- [Text block]:
How to do it in MATLAB??

[heat23]

whats the laplace transform of e^(-t) * u(t-tau)
and also e^-(t-tau) * u(t-tau)

thanks 🙂

 

[Mday]

what do you mean by u(t-tau)?

do you mean the function named u of t-tau, where tau is a constant, and t is the variable?

 

[heat23]

yes..
i guess its a shift in time or whatever

 

[heat23]

up

 

[Mday]

i'll do the first for you...

L{n} is the laplace transform of n

s is the variable of laplace

exp(t) is e^t...

--

looking at the table of laplace transforms yields this g(t)*v(t-a) ==> exp(-as)L{g(t+a)}(s), where a is a positive number.

so, for your first problem, exp(-t)*u(t-tau), g(t) is exp(-t), and a is tau.

continuing...

exp(-as) L{exp(-(t+a))} (s)

exp(-as) L{[exp(-t)][exp(-a)]} (s)

since exp(-a) is a constant, you're allowed to factor it out, of the L{}...

exp(-as-a) L{exp(-t)} (s)

continuing... after some minor rearranging... and looking in the tables once again...

exp(-a(s+1)) (1/(s+1)) (s) is your answer.

 

[Mday]

the second one is similar, but instead of g(t) = exp(-t), you have g(t) = exp(-(t-tau))... note you can FACTOR out the constant ;-)

 

[heat23]

so would the 2nd one have 3 terms in the answer?

 

[Mday]

uh depends on what you mean by term

when you do the laplace transform, you can factor out that extra constant, exp(-a) which you can integrate into that exp function...

 

[heat23]

actually for the first one i got
[[exp(-tau)]/s] * (1/(s+1)]

 

[Mday]

write out what i wrote by hand, since it's typed funny... ;-)

 

[heat23]

so exp(-tau) is a constant and the laplace of that is 1/s right?

 

[Mday]

did you use:

L{exp(at) * f(t)} (s) = F(s-a)

 

[dopcombo]

I seriously dun think people should be helping others do their hw...
how's he ever gonna learn then..

 

[Mday]

<< so exp(-tau) is a constant and the laplace of that is 1/s right? >>



uh, not quite... that's if you do a laplace transform of A constant...

- [Extracted entries]:
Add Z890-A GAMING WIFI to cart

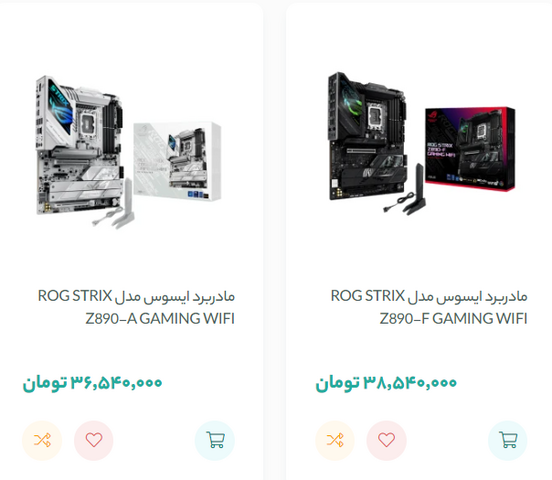point(215,440)
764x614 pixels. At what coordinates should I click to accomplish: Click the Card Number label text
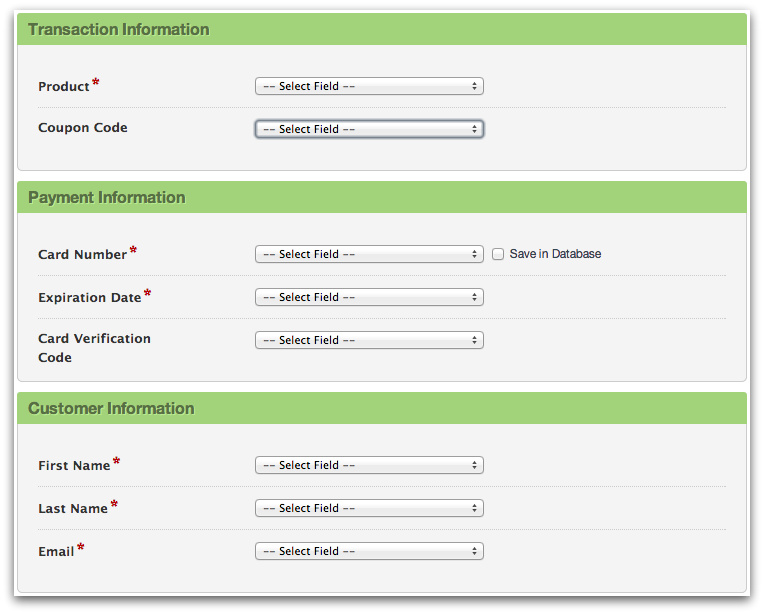pyautogui.click(x=83, y=255)
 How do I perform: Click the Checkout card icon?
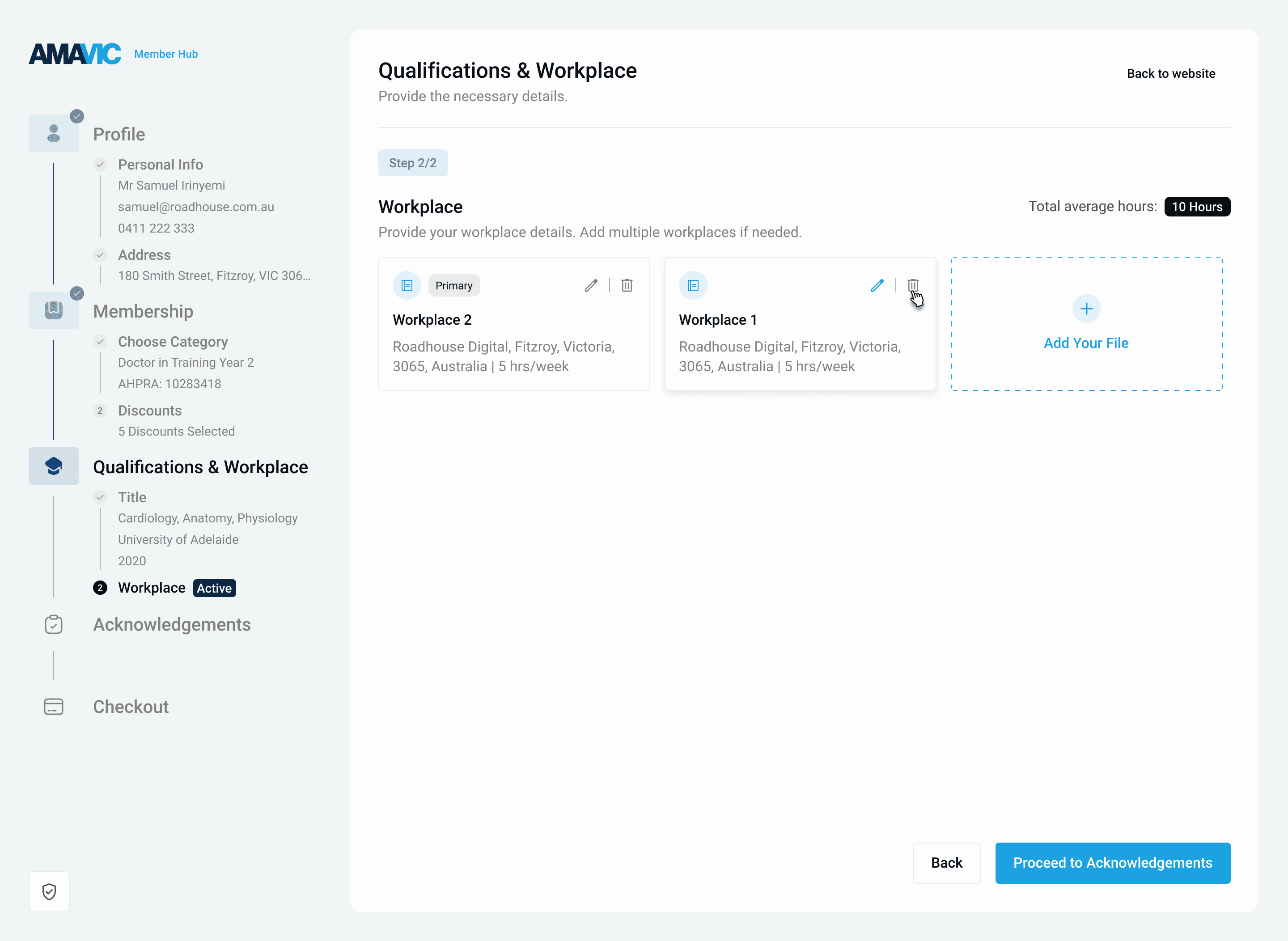point(54,707)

- [Exercise tasks]:
A: Format every line of the listing in Block 1 as a JSON list of strings, one string per line, skipping blank lines and omitting the pictures.
B: Pick up the Laplace transform thread where it stops and write its next part.
The Laplace transform thread and the listing are unrelated to each other.

- [Answer set]:
A:
[
  "Add Z890-A GAMING WIFI to cart",
  "point(215,440)",
  "764x614 pixels. At what coordinates should I click to accomplish: Click the Card Number label text",
  "pyautogui.click(x=83, y=255)",
  " How do I perform: Click the Checkout card icon?",
  "point(54,707)"
]

B:
by factoring out the constant i am referring to this property of the transform... L{cf(t)} = cL{f(t)}


//edit where c is a constant, and f is the function, t being the variable, L being the transform

 

[heat23]

i dont see that in my chart...
lemme look at my diff eq chart and not my crappy ee one

 

[Mday]

recall that exp(a+b) = exp(a) * exp(b)

 

[flood]

matlab makes things like this so much easier
too bad i never use it 😕

 

[heat23]

so, for your first problem, exp(-t)*u(t-tau), g(t) is exp(-t), and a is tau.

continuing...

exp(-as) L{exp(-(t+a))} (s)


are you using some kind of variable substituion?? cuz from exp(-t) u split it to exp(-as) and exp(-(t+a))

 

[heat23]

I have access to matlab if someone knows the syntax to put in, i would be grateful 🙂

 

[Mday]

what i meant was... the general lapace transformation formula for some expression in the form of

g(t) u(t-a), a>=0

is this...

exp(-as) * L{g(t+a} * (s)

with that general formula...

since YOUR expression was... exp(-t) * u(t-tau)... compared to the general formula... g(t) from the formula is your exp(-t)... since the second part is u(t-tau), with respect to the formula, a is tau...

i also used a as the character representation of tau if you're confused... if so, i apologize for it...

 

[heat23]

HEY THANKS ALOT FOR YOUR HELP!!